* Assigned task *
Look through the listing below for the line with "Click Modify for the 595/695 Call Vertical" and the line with "Given: Open the Kem Cheese product thumbnail". Copy both, along with every line between them, exactly and with no pictures.
== Records provided
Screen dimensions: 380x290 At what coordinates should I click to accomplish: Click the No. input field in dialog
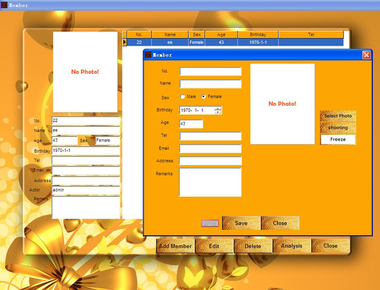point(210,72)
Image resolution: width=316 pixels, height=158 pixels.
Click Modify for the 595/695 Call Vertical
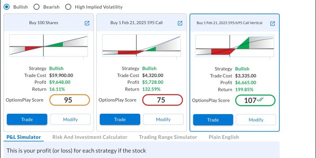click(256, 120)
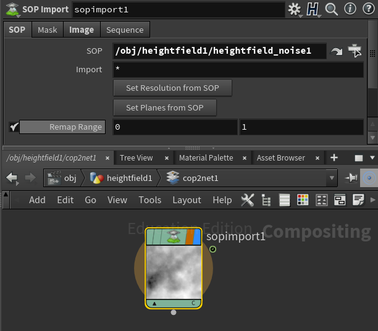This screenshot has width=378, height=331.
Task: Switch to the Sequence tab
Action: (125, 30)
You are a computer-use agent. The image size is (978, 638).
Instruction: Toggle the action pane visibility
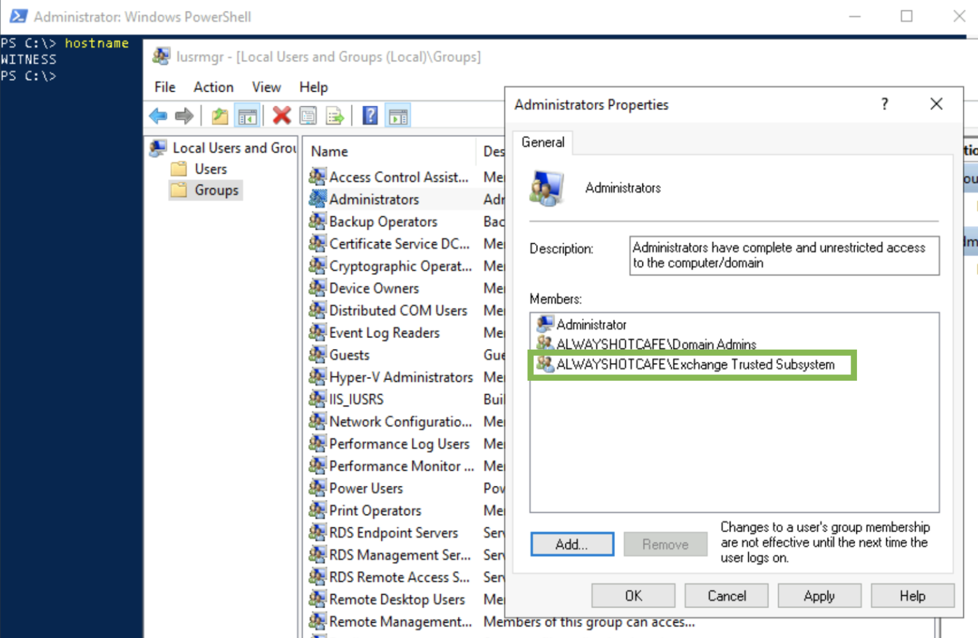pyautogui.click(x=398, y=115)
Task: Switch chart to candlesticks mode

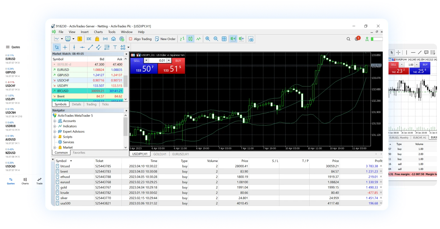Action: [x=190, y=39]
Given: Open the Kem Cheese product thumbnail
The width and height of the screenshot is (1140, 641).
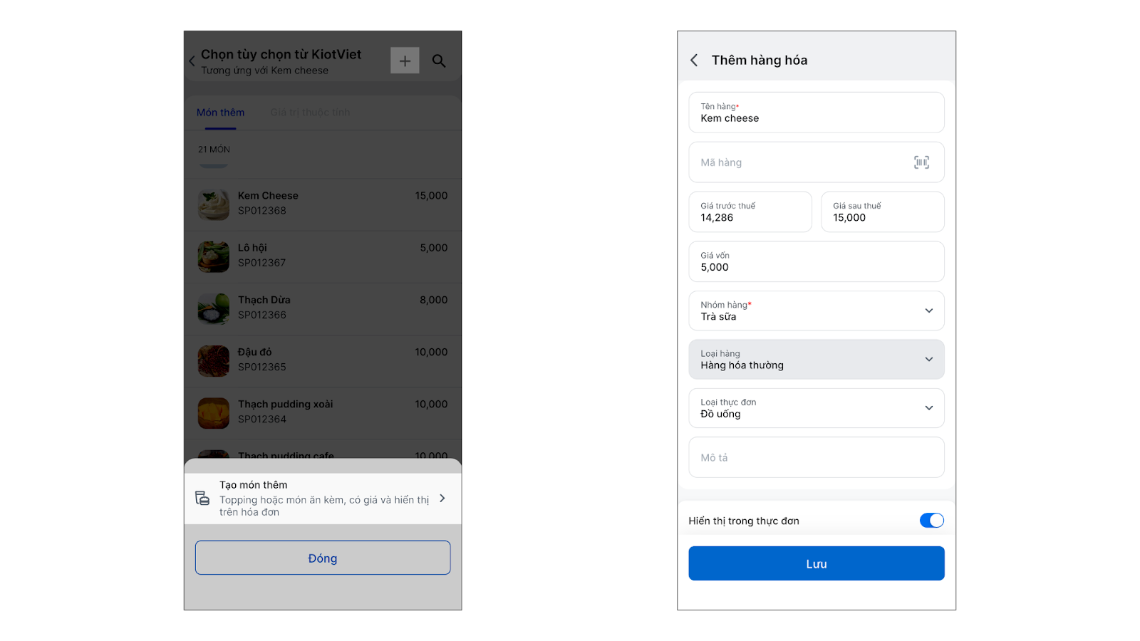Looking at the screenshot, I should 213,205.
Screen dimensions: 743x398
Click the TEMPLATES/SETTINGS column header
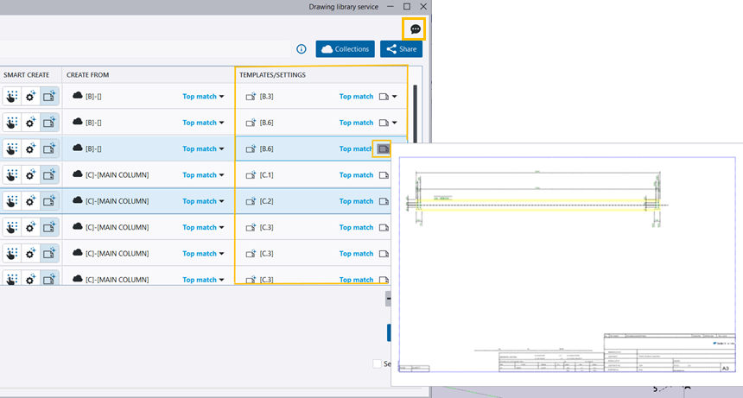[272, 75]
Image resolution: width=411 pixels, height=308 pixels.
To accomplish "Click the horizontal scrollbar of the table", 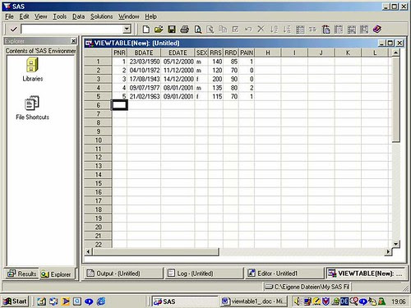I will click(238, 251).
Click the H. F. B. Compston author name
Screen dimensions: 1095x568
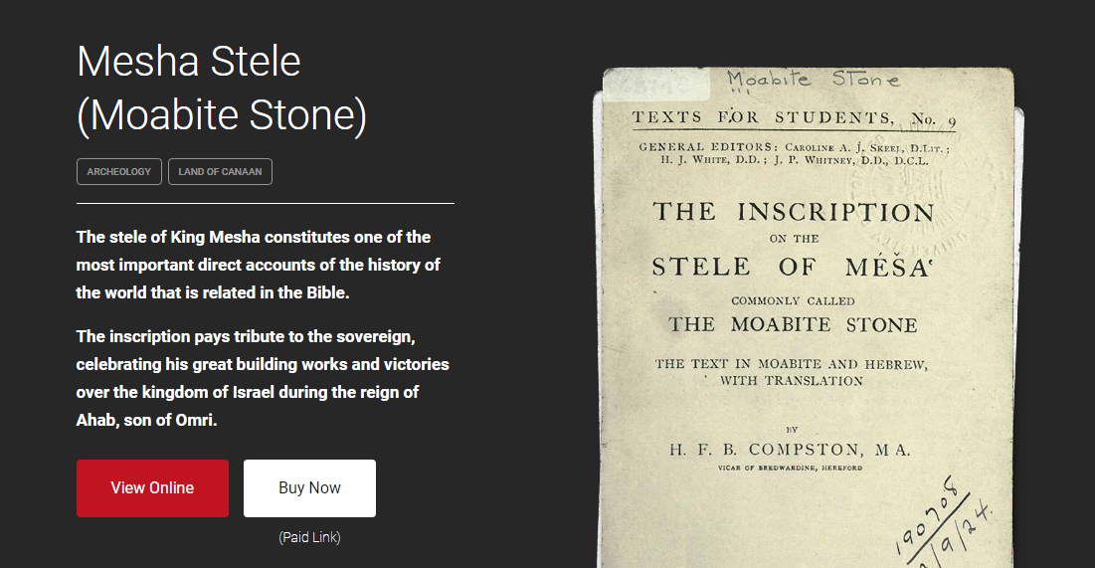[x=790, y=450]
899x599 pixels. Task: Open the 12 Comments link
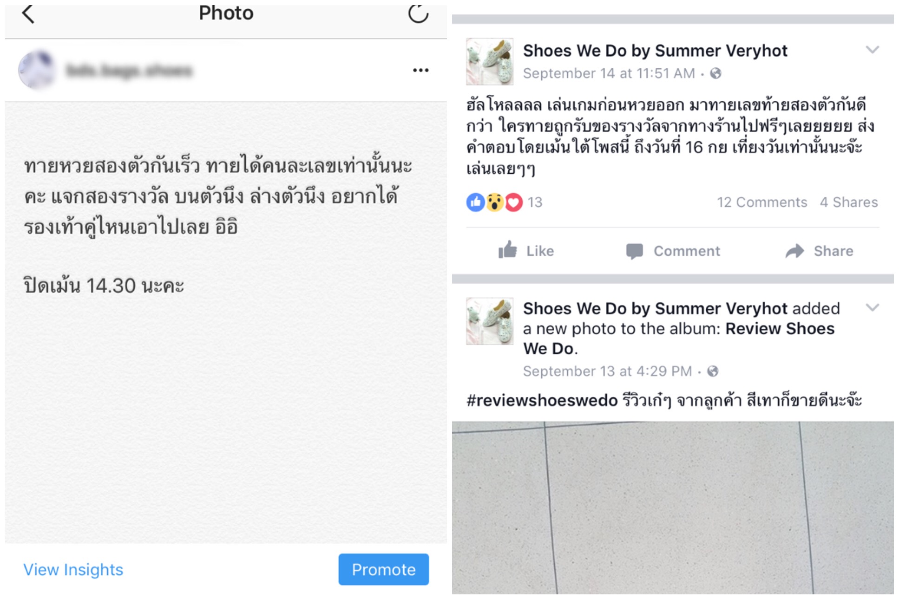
====
* Response below *
Click Modify for the 595/695 Call Vertical
click(256, 120)
This screenshot has width=378, height=331.
Task: Switch to the Sequence tab
Action: (125, 30)
You are a computer-use agent. The image size is (978, 638).
Instruction: Toggle the action pane visibility
pyautogui.click(x=398, y=115)
Task: Switch chart to candlesticks mode

Action: [x=190, y=39]
Given: Open the Kem Cheese product thumbnail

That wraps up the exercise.